1968  Scusi, facciamo l’amore ? / Et si on faisait l’amour ?, de Vittorio Caprioli, avec Pierre

          Clémenti.

          L'alibi, de Vittorio Gassman, Adolfo Celi et Luciano Lucignani, avec Vittorio Gassman.

1969  Il gatto selvaggio, de Andrea Frezza, avec Carlo Cecchi.

          Quella piccola differenza, de Duccio Tessari, avec Pino Caruso.

1970  Un amore oggi, de Edoardo Mulargia, avec Gino Lavagetto.

1973  Femmes au soleil, de Liliane Dreyfus, avec Geneviève Fontanel.

1974  Piedone lo sbirro / Un flic hors-la-loi, de Steno, avec Bud Spencer.

1975  Peccati in famiglia, de Bruno Gaburro, avec Michele Placido.

          Il vizio di famiglia / Un vice de famille, de Mariano Laurenti, avec Edwige Fenech.

1976  Bestialità / Il segno sotto la pelle, de Peter Skerl, avec Philippe March.

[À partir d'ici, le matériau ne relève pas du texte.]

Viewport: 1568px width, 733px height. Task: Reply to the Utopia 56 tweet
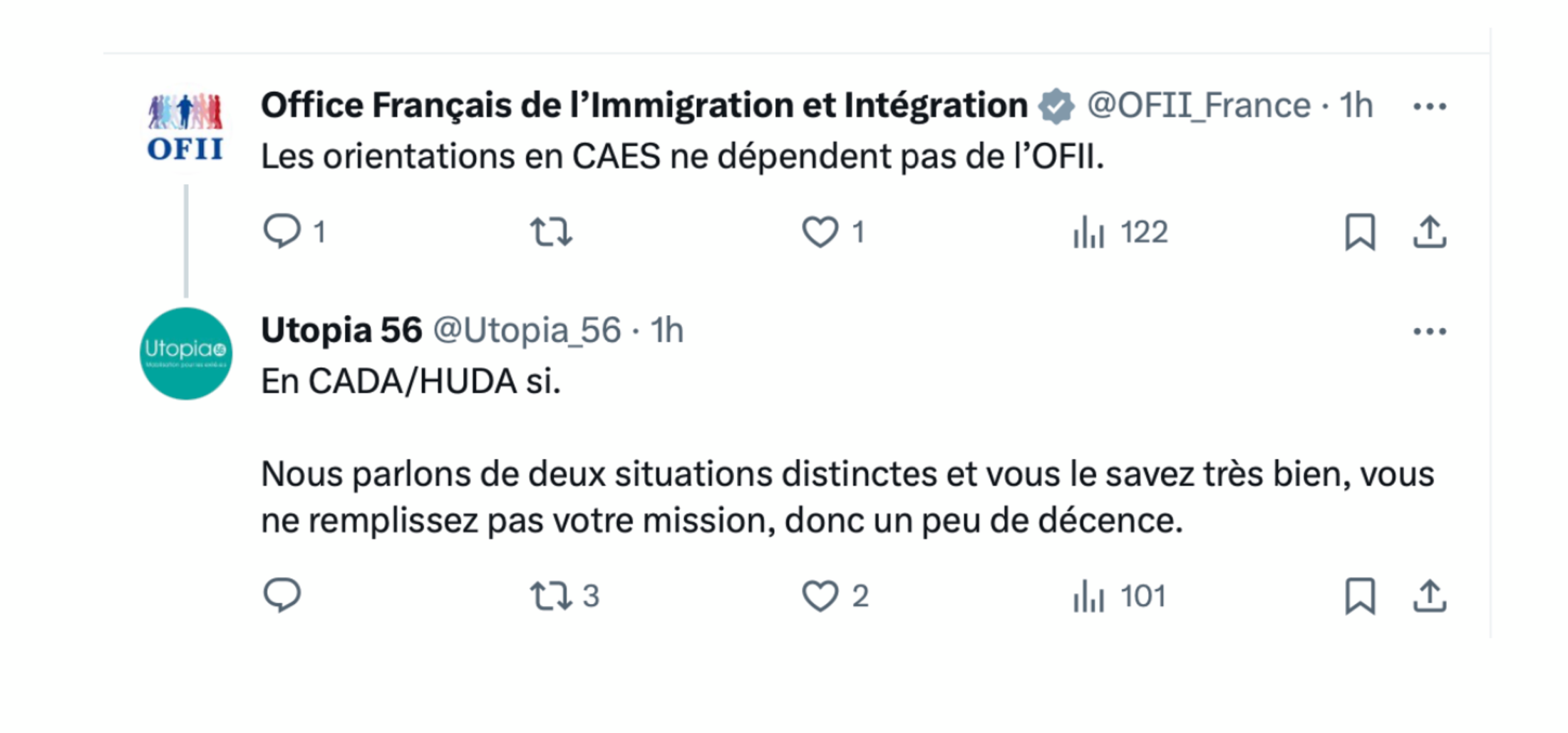[283, 595]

          I prosseneti, de Brunello Rondi, avec Alain Cuny.

          Il maestro di violino, de Giovanni Fago, avec Domenico Madugno.

          Un anno di scuola, de Franco Giraldi, avec Mario Adorf.

1978  Madame Bovary, de Daniel d'Anza, avec Carla Gravina.

1978  Solamente nero, de Antonio Bido, avec Massimo Serato.

1982  Di padre in figlio, de Vittorio Gassman et Alessandro Gassman, simple apparition.